River Studios provides 62 studios, housing 80 artists, in a large warehouse on the edge of the Maribyrnong River in West Melbourne. The concrete shell of the warehouse is untouched, with inexpensive, temporary divisions inserted in a manner that allows them to be easily removed at the end of the 10-year lease. Designing for growth, flexibility, reuse and disassembly were key aspects of the fit-out strategy.
River Studios is an initiative of Creative Spaces, a program of the City Of Melbourne’s Arts and Culture branch. Creative Spaces assists artists and makers to find suitable and affordable space to rent or lease though its website or by refurbishing and managing underutilised buildings. River Studios has been realised through a partnership between City of Melbourne, Arts Victoria and the owner of the building, each of which contributed $100,000 towards the building’s refurbishment.
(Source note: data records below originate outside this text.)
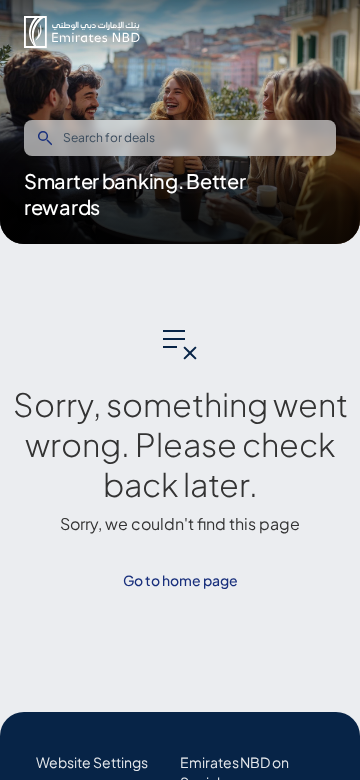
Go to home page (180, 580)
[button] (82, 32)
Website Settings (92, 762)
River Studios explores a new development model for the City of Melbourne, with a building leased from the private sector to provide affordable workspaces for artists. The project was developed collaboratively with the landlord, who contributed funds to the upgrade. The small rents received for the studios cover the overall building rental, upgrades to the building over the course of the lease, and management.
Download a printable version of the River Studios case study (PDF 292 KB).
Site history and heritage
The 1930s warehouse was run down and had been vacant for twenty years when Creative Spaces signed a ten-year lease in 2011. The building is not heritage listed.
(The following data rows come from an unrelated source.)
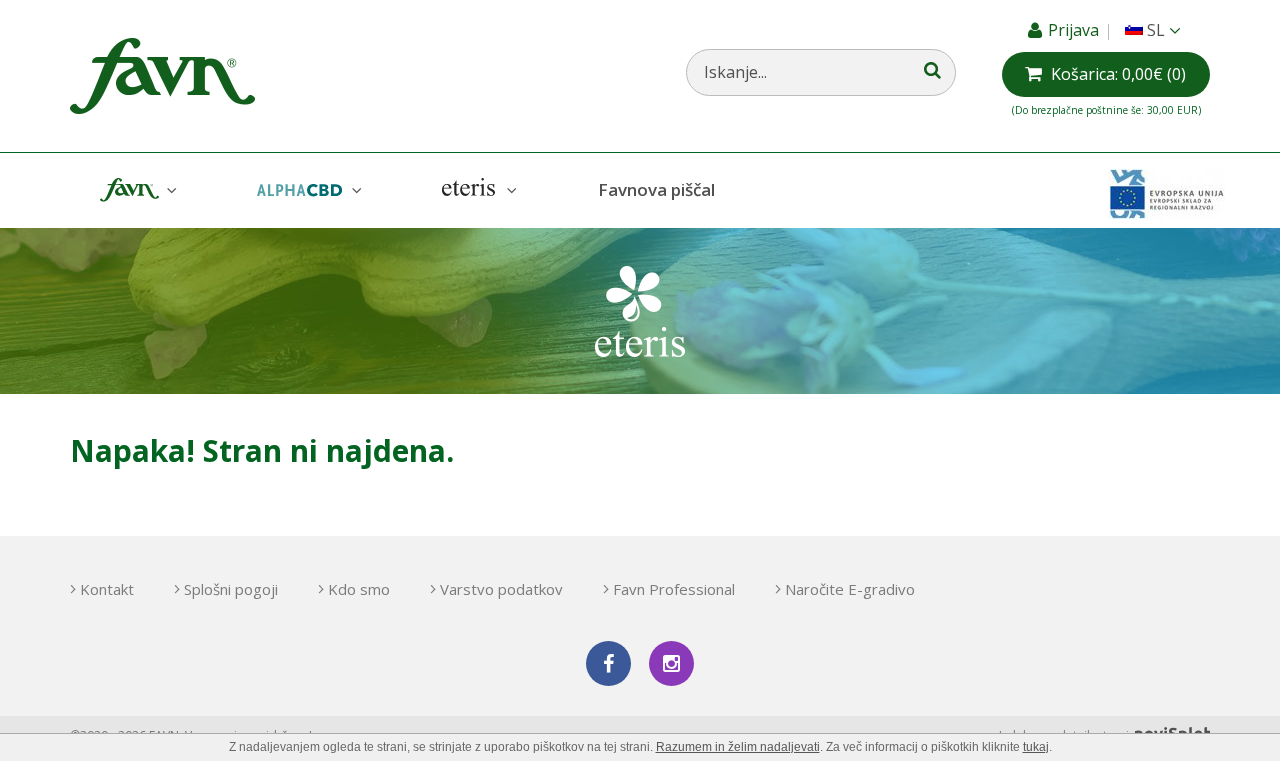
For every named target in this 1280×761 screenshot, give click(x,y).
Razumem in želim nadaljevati (738, 747)
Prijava (1075, 30)
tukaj (1036, 747)
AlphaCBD (307, 190)
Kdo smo (359, 589)
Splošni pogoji (231, 589)
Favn (136, 190)
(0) (1118, 74)
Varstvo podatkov (501, 589)
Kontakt (107, 589)
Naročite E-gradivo (850, 589)
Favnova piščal (656, 189)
The architects describe the large disused warehouse as having “a real sense of excitement”. Like many industrial structures with sawtooth roofs, it has abundant natural light and ventilation on the upper two levels.
As a user group, the artists did not expect a high-quality fitout. This allowed an effective, low-budget, low-tech response, which might not have been accepted by a different user group. The site was in an Industrial Zone, which allowed artists’ studios within the current planning scheme.
The warehouse did not meet Building Council of Australia requirements. The first building surveyor to inspect the site advised that – given the context, lease arrangement and the minimal changes proposed – there was no requirement to upgrade the entire building to current standards. Subsequent advice from the city council’s municipal building surveyor required upgrades to stairs and balustrades and plastic film to be fitted to glazing. This additional work became part of the project.
The very low budget ($300,000 for 3,000 square metres) limited the scope, but also resulted in an inventive and affordable space.
Approach and outcome
The approach was to let the existing warehouse provide the ‘architectural delight’. The building fabric was left exposed wherever possible and formed a textured, imperfect starting point for the reuse. The fitout explored strategies for growth, flexibility, reuse and design for disassembly.
The interior was originally partitioned into 57 multiuse studios of differing sizes and degrees of enclosure, along with informal gathering areas, a kitchenette, services spaces and bicycle parking. One of the larger studios was later partitioned into 5 smaller studios bringing the total to 62.
Studio partitions were made from cyclone wire fencing and timber framing. They are detailed with donated, found and salvaged items, including doors, windows, metal cladding, plywood sheets, corrugated iron and textile installations. Much of this was done in collaboration with artists and students, resulting in unusual solutions. All new work, including the disabled access lift, can be easily dismantled and reused at the end of the lease – all elements are screwed and bolted together. No wet trades were used in the project – for example, there is no concrete, no plaster, and no paint.
- A fixed-term reuse that provides a model for the low-impact retention of industrial buildings.
- Demonstrates value gained for owners, occupants, Arts Victoria and the City of Melbourne through collaborative, relatively short-term solutions that also retain heritage for the public good.
- Inexpensive, clever fitout provides flexibility and scope for growth and can be entirely disassembled at the end of the ten-year lease.
- Collaboration between architect, students and artist-tenants led to inventive design solutions.
Architect: Breathe Architecture. Client: Creative Spaces. Building surveyor: Melbourne Certification Group. Builder: National Fencing.